September 2020 Updates

This month nurses enrolled 12 babies (5 orphans (including a set of twins), a set of triplets, 1 baby whose mom is in the ICU, and 3 infants whose moms are not producing any breastmilk). One mother was enrolled due to severe infection. Nurses visited 213 women and babies and delivered 589 tins of formula. There was one death this month – Stefano was a 10-month-old triplet, he was hospitalized for a diarrheal illness and died during his hospitalization.

Baby Admission Story. At 33 years old, Chamjira, was pregnant for the fifth time, this time with twins.  She attended her prenatal visits, but after birthing four healthy babies, she felt calm about the delivery.  Chamjira lived in a rural area.  Her home, that of her parents, and those of her siblings sat huddled together on a bare well-swept patch of land.  Around the homes were the fields which sustained the family through the year.  And, within sight of their homes were others of community members. Though the fields sat empty in September, they still required work – hoeing, tilling, preparations for the planting season.  Halfway through her pregnancy Chamjira had stopped participating in the hard labor. She stayed near the homes, where the work was also plentiful but less physically grueling.

= = = = =

Revise the September 2020 update starting at "This month nurses" and ending at "during his hospitalization.", changing "tins" to "cans". None of the records are required for this work.

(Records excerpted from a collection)
= = = = =

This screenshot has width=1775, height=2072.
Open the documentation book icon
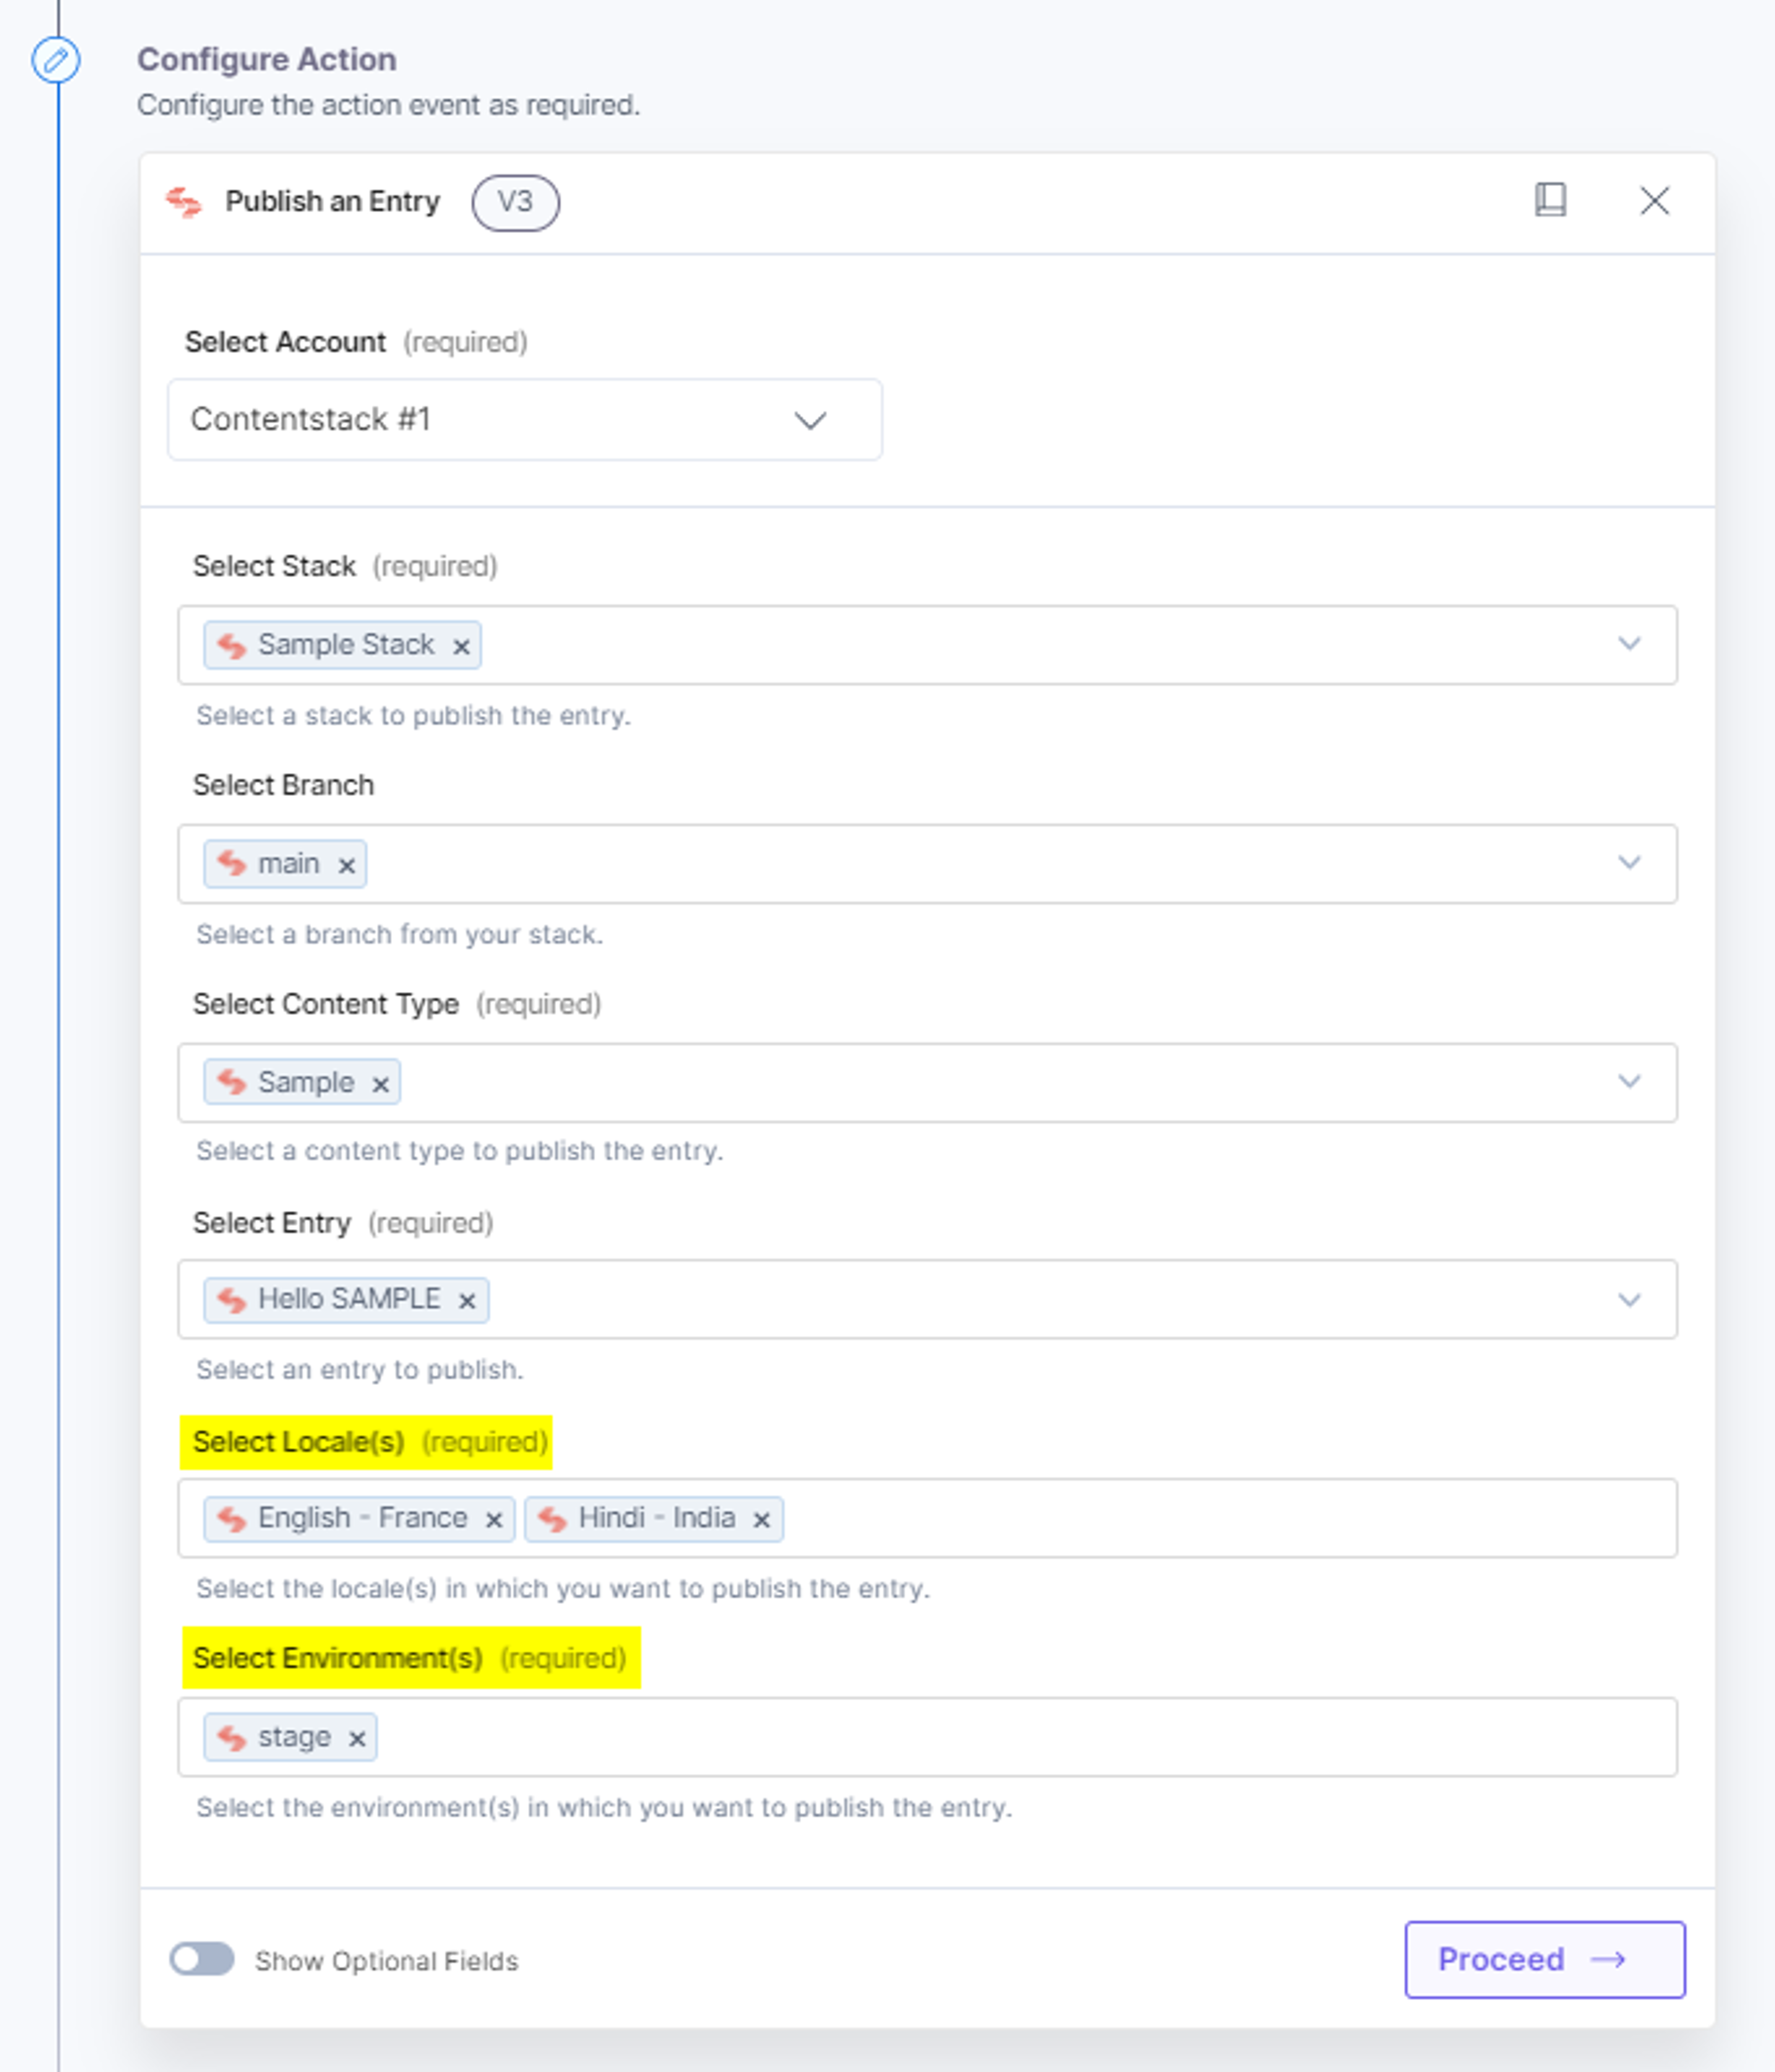[1550, 200]
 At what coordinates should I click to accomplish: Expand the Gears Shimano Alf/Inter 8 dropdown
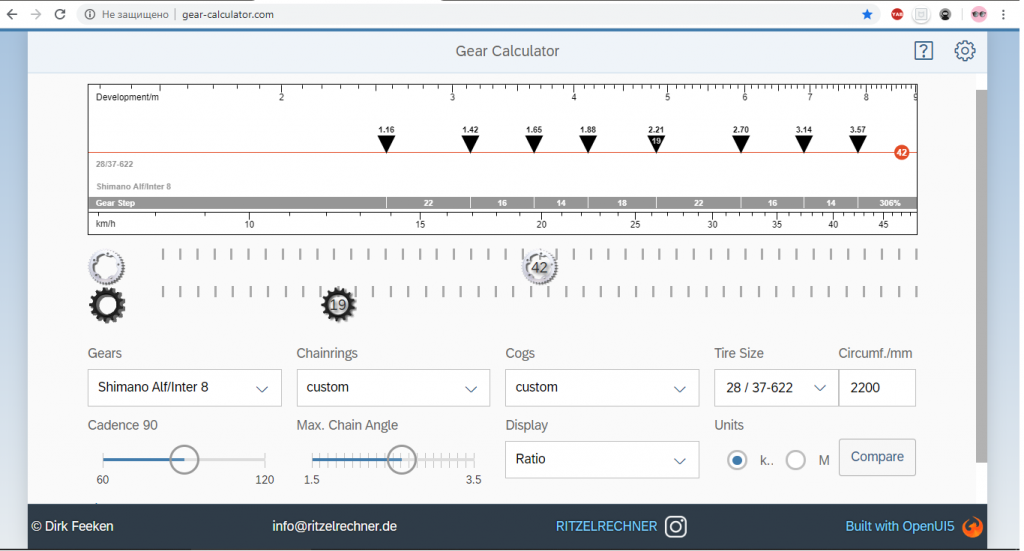click(184, 388)
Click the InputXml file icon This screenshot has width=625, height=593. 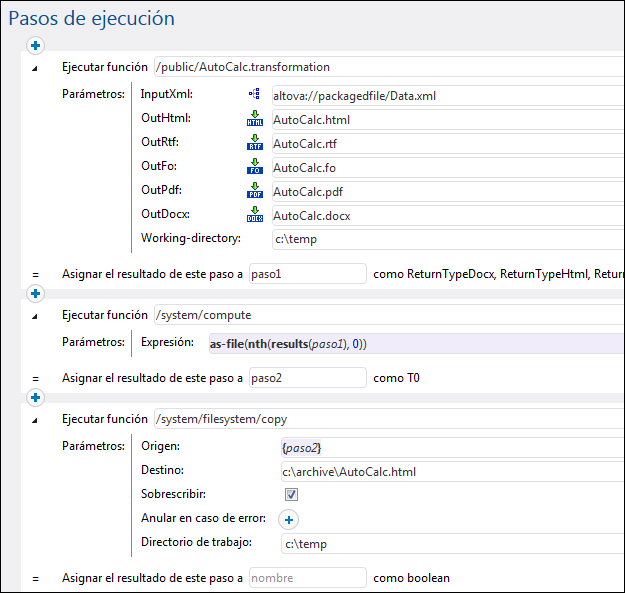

= = = = =

### [Result below]
This month nurses enrolled 12 babies (5 orphans (including a set of twins), a set of triplets, 1 baby whose mom is in the ICU, and 3 infants whose moms are not producing any breastmilk). One mother was enrolled due to severe infection. Nurses visited 213 women and babies and delivered 589 cans of formula. There was one death this month – Stefano was a 10-month-old triplet, he was hospitalized for a diarrheal illness and died during his hospitalization.